__Extracted material__
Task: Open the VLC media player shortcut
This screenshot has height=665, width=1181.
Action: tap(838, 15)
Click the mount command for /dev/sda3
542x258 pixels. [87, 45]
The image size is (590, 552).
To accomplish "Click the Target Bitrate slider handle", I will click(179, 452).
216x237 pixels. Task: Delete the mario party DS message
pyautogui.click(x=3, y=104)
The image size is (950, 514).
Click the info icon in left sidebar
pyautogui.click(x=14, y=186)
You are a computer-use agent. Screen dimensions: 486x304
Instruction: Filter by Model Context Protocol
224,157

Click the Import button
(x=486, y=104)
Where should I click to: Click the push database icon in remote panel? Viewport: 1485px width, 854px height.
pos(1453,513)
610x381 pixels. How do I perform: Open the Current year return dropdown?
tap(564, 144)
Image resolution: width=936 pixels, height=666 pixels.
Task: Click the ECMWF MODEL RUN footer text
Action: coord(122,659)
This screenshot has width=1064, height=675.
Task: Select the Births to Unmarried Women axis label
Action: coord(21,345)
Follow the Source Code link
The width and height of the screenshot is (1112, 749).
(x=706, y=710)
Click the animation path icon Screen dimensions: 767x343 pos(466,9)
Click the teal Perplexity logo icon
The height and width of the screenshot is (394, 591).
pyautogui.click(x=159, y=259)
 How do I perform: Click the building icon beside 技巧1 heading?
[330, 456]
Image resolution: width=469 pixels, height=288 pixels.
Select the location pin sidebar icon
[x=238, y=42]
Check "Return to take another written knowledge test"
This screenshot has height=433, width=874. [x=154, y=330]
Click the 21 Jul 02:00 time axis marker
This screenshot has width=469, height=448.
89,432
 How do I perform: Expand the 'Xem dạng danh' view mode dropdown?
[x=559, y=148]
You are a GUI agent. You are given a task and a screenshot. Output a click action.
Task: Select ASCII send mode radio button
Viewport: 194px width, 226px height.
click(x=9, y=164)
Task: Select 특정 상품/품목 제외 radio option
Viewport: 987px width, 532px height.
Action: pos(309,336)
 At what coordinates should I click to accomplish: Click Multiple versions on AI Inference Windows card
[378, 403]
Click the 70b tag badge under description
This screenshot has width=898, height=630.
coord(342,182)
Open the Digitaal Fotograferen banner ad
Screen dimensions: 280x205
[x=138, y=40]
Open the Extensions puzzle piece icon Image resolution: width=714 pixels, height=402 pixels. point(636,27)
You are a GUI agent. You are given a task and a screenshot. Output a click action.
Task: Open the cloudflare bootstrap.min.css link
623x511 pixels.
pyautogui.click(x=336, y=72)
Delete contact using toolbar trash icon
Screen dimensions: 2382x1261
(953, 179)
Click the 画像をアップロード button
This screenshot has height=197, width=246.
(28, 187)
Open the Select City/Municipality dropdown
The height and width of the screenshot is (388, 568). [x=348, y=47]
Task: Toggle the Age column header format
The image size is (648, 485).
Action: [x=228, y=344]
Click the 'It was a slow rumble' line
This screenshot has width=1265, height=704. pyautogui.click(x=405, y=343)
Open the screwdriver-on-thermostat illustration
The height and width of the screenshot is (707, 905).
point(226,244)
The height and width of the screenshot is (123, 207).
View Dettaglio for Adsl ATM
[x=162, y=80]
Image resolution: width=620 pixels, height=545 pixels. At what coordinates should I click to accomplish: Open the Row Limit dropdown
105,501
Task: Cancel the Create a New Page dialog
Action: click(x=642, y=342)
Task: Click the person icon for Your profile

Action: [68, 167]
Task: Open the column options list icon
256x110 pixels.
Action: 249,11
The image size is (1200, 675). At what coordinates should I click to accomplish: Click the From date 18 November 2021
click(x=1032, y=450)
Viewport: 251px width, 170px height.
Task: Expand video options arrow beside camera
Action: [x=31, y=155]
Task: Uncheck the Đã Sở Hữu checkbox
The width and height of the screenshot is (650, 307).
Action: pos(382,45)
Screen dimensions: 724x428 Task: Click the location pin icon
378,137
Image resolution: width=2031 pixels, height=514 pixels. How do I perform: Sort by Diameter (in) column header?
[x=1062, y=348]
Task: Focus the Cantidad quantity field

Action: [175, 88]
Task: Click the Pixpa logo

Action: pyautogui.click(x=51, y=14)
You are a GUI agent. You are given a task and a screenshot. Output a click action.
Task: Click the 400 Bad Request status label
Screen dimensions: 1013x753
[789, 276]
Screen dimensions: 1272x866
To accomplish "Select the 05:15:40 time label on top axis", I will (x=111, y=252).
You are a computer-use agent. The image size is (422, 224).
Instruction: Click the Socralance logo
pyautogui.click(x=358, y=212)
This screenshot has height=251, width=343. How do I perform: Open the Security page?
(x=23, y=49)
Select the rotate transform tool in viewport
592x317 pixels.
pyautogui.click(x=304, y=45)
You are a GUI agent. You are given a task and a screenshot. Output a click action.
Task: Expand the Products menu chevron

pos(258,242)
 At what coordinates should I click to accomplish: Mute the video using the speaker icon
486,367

__Do this__
How many lines in the records above contain the string "video", counting only exact-case matches? Reply with the number alone.

__Reply__
2